The Americans are fanatical collectors of glass, but the British have always been devoted to ceramics. Their passion hasn’t waned, although it has developed in new directions. Traditionally, collectors sought rare pieces of porcelain, such as bowls, tea cups and, before that, figurines. With the development in the 1920s of the studio-pottery movement in the UK, led by Bernard Leach, brown pots became de rigueur. The emphasis was on wheel-thrown stoneware, functional forms and Japanese aesthetics rooted in Mingei (folk craft) values. By the 1960s, the second wave of potters, such as Richard Batterham working in stoneware and Clive Bowen in slip-decorated earthenware, held sway. The more adventurous sought out functional ware that was increasingly sculptural and modernist in form, by potters such as Lucie Rie and Hans Coper (some of the latter’s work is now on display at ‘Not a Pot’, a sculptural pottery exhibition open at York Art Gallery in North Yorkshire).

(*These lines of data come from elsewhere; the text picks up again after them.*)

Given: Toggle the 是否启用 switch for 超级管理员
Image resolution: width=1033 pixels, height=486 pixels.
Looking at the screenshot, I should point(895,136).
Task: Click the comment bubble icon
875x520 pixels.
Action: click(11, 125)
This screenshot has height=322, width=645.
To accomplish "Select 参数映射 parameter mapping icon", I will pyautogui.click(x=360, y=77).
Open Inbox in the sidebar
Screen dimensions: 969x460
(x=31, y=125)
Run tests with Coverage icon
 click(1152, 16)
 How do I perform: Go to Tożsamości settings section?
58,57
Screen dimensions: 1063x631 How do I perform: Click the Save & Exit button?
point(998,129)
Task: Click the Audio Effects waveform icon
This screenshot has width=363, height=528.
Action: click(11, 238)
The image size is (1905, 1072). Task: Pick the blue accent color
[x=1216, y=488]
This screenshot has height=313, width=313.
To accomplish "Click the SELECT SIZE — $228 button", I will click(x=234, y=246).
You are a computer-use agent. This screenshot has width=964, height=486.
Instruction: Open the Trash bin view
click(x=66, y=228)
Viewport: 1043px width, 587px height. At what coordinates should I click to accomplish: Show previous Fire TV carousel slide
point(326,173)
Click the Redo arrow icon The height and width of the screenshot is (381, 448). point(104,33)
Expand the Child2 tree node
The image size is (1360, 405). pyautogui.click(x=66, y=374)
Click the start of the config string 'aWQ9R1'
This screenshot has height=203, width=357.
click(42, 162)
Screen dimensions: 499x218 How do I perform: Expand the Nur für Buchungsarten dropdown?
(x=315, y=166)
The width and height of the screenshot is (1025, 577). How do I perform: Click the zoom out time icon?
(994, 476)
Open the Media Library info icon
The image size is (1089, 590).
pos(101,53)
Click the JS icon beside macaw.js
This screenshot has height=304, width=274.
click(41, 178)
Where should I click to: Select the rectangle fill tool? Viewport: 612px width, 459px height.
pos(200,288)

By the early 1970s, a revolution started by young women ceramicists led to one-off sculptural vessels that were asymmetric and unpot-like, adorned with sweeping, coloured brushstrokes from makers including Alison Britton, Jacqueline Poncelet and Carol McNicoll. Function was alluded, but not adhered to; ceramics began to be associated with fine art, rather than cast merely as craft. Today, the artistic nature of the medium is not in question, with personal expression, material experimentation and political and social commentary taking centre stage. ‘You’ve only got to visit a fair such as Ceramic Art London to see the breadth of what you can achieve in clay. It’s a growing market that collectors are really getting excited about,’ says Karen Bray, editor of Ceramic Review. The ‘lovely mix between functional and decorative and art’ — as ceramicist Kate Malone, original judge on The Great Pottery Throw Down and founder of pottery charity FiredUp4, calls it — means that ceramics is no longer a clearly defined discipline.